## Records for locating the described items
──────────────────────────────
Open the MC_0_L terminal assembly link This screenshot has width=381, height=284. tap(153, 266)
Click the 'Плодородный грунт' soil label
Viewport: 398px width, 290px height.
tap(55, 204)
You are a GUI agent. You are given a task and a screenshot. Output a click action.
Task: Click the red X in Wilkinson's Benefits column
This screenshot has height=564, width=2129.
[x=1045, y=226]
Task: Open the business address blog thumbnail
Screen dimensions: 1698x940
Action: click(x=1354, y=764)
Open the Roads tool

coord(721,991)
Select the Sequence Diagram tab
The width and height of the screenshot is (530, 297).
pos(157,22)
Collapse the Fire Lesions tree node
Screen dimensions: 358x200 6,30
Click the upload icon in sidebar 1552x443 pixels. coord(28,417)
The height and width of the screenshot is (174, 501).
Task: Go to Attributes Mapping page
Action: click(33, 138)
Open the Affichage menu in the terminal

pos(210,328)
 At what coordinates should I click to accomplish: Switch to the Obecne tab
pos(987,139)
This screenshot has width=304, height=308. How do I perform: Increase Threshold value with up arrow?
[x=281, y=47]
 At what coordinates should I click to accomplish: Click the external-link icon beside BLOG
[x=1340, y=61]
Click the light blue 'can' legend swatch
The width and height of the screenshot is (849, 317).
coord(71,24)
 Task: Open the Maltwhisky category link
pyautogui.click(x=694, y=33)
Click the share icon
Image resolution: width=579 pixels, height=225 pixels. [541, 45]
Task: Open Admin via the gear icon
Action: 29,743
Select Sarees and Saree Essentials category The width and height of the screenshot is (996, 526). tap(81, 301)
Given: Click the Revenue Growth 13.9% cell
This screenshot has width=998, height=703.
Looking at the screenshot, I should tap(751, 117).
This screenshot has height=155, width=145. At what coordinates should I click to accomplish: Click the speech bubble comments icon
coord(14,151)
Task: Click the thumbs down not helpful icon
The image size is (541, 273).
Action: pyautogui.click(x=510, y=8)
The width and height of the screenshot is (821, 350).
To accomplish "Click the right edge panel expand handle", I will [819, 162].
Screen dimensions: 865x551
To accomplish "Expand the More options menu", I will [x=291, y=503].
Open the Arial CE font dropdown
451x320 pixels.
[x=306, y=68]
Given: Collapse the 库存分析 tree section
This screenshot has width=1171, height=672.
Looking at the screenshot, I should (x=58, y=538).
──────────────────────────────
## Instructions for the task
In the items above, list every line that contains the word "accomplish", counting only matches with the same capitalization.

## Solution to this problem
 At what coordinates should I click to accomplish: Switch to the Obecne tab
 At what coordinates should I click to accomplish: Click the external-link icon beside BLOG
This screenshot has height=155, width=145. At what coordinates should I click to accomplish: Click the speech bubble comments icon
To accomplish "Click the right edge panel expand handle", I will [819, 162].
To accomplish "Expand the More options menu", I will [x=291, y=503].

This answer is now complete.